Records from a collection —
---------------

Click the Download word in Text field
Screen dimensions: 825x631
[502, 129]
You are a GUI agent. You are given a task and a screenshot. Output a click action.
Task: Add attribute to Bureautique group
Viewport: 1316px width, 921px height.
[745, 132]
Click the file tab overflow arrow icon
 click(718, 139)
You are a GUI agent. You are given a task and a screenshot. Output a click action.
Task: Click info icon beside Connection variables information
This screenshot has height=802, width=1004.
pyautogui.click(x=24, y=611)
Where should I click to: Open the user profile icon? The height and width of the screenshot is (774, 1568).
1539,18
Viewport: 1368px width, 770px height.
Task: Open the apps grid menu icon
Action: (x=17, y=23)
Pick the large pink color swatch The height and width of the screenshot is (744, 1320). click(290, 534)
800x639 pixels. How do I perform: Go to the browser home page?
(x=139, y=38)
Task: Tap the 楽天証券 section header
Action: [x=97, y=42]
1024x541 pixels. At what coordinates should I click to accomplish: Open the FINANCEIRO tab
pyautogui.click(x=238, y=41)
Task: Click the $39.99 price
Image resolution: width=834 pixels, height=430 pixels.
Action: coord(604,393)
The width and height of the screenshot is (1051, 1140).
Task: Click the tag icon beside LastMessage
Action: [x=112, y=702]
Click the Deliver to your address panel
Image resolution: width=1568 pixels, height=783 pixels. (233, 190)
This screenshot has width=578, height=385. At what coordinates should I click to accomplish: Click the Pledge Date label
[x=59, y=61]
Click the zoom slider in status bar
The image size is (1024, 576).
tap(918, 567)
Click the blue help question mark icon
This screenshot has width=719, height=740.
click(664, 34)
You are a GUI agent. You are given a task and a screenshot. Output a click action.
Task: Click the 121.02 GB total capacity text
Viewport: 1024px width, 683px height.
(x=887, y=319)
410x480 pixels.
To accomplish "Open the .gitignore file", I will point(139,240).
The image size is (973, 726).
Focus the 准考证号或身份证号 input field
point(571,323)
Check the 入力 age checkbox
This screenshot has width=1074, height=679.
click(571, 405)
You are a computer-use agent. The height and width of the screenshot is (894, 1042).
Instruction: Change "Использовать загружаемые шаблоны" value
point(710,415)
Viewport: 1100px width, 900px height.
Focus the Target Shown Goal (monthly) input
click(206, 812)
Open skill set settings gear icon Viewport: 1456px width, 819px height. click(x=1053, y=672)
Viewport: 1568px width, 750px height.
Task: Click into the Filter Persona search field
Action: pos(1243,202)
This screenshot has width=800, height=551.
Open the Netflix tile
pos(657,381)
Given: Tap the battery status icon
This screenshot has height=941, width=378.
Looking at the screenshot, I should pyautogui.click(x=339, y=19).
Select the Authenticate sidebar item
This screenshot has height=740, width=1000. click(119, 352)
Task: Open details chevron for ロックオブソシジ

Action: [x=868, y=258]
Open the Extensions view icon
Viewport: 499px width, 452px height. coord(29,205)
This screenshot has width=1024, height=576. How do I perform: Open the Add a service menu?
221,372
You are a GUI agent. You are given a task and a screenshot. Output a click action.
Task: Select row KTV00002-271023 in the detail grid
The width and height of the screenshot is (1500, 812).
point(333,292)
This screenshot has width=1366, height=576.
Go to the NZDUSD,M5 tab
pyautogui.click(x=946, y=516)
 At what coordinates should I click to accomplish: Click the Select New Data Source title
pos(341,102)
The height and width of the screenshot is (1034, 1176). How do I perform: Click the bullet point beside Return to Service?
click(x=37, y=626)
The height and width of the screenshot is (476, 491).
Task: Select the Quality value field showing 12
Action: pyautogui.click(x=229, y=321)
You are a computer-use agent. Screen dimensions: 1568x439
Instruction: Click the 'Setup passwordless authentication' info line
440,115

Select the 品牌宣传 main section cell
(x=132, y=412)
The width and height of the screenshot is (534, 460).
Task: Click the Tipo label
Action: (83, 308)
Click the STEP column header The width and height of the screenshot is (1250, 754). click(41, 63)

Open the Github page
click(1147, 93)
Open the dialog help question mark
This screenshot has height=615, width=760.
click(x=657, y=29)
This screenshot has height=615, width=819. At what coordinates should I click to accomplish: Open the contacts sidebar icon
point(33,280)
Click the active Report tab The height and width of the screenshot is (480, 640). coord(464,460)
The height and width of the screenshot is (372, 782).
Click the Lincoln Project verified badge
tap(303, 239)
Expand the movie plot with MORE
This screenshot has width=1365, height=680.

---------------

YOUR ASSIGNMENT —
All of the entries, from the first line to the last, should be duplicated exactly.

FINISHED EXERCISE —
Click the Download word in Text field
Screen dimensions: 825x631
[502, 129]
You are a GUI agent. You are given a task and a screenshot. Output a click action.
Task: Add attribute to Bureautique group
Viewport: 1316px width, 921px height.
[745, 132]
Click the file tab overflow arrow icon
 click(718, 139)
You are a GUI agent. You are given a task and a screenshot. Output a click action.
Task: Click info icon beside Connection variables information
This screenshot has height=802, width=1004.
pyautogui.click(x=24, y=611)
Where should I click to: Open the user profile icon? The height and width of the screenshot is (774, 1568).
1539,18
Viewport: 1368px width, 770px height.
Task: Open the apps grid menu icon
Action: (x=17, y=23)
Pick the large pink color swatch The height and width of the screenshot is (744, 1320). click(290, 534)
800x639 pixels. How do I perform: Go to the browser home page?
(x=139, y=38)
Task: Tap the 楽天証券 section header
Action: [x=97, y=42]
1024x541 pixels. At what coordinates should I click to accomplish: Open the FINANCEIRO tab
pyautogui.click(x=238, y=41)
Task: Click the $39.99 price
Image resolution: width=834 pixels, height=430 pixels.
Action: coord(604,393)
The width and height of the screenshot is (1051, 1140).
Task: Click the tag icon beside LastMessage
Action: [x=112, y=702]
Click the Deliver to your address panel
Image resolution: width=1568 pixels, height=783 pixels. (233, 190)
This screenshot has width=578, height=385. At what coordinates should I click to accomplish: Click the Pledge Date label
[x=59, y=61]
Click the zoom slider in status bar
The image size is (1024, 576).
tap(918, 567)
Click the blue help question mark icon
This screenshot has width=719, height=740.
click(664, 34)
You are a GUI agent. You are given a task and a screenshot. Output a click action.
Task: Click the 121.02 GB total capacity text
Viewport: 1024px width, 683px height.
(x=887, y=319)
410x480 pixels.
To accomplish "Open the .gitignore file", I will point(139,240).
The image size is (973, 726).
Focus the 准考证号或身份证号 input field
point(571,323)
Check the 入力 age checkbox
This screenshot has width=1074, height=679.
click(571, 405)
You are a computer-use agent. The height and width of the screenshot is (894, 1042).
Instruction: Change "Использовать загружаемые шаблоны" value
point(710,415)
Viewport: 1100px width, 900px height.
Focus the Target Shown Goal (monthly) input
click(206, 812)
Open skill set settings gear icon Viewport: 1456px width, 819px height. click(x=1053, y=672)
Viewport: 1568px width, 750px height.
Task: Click into the Filter Persona search field
Action: pos(1243,202)
This screenshot has width=800, height=551.
Open the Netflix tile
pos(657,381)
Given: Tap the battery status icon
This screenshot has height=941, width=378.
Looking at the screenshot, I should pyautogui.click(x=339, y=19).
Select the Authenticate sidebar item
This screenshot has height=740, width=1000. click(119, 352)
Task: Open details chevron for ロックオブソシジ

Action: [x=868, y=258]
Open the Extensions view icon
Viewport: 499px width, 452px height. coord(29,205)
This screenshot has width=1024, height=576. How do I perform: Open the Add a service menu?
221,372
You are a GUI agent. You are given a task and a screenshot. Output a click action.
Task: Select row KTV00002-271023 in the detail grid
The width and height of the screenshot is (1500, 812).
point(333,292)
This screenshot has width=1366, height=576.
Go to the NZDUSD,M5 tab
pyautogui.click(x=946, y=516)
 At what coordinates should I click to accomplish: Click the Select New Data Source title
pos(341,102)
The height and width of the screenshot is (1034, 1176). How do I perform: Click the bullet point beside Return to Service?
click(x=37, y=626)
The height and width of the screenshot is (476, 491).
Task: Select the Quality value field showing 12
Action: pyautogui.click(x=229, y=321)
You are a computer-use agent. Screen dimensions: 1568x439
Instruction: Click the 'Setup passwordless authentication' info line
440,115

Select the 品牌宣传 main section cell
(x=132, y=412)
The width and height of the screenshot is (534, 460).
Task: Click the Tipo label
Action: (83, 308)
Click the STEP column header The width and height of the screenshot is (1250, 754). click(41, 63)

Open the Github page
click(1147, 93)
Open the dialog help question mark
This screenshot has height=615, width=760.
click(x=657, y=29)
This screenshot has height=615, width=819. At what coordinates should I click to accomplish: Open the contacts sidebar icon
point(33,280)
Click the active Report tab The height and width of the screenshot is (480, 640). coord(464,460)
The height and width of the screenshot is (372, 782).
Click the Lincoln Project verified badge
tap(303, 239)
Expand the movie plot with MORE
This screenshot has width=1365, height=680.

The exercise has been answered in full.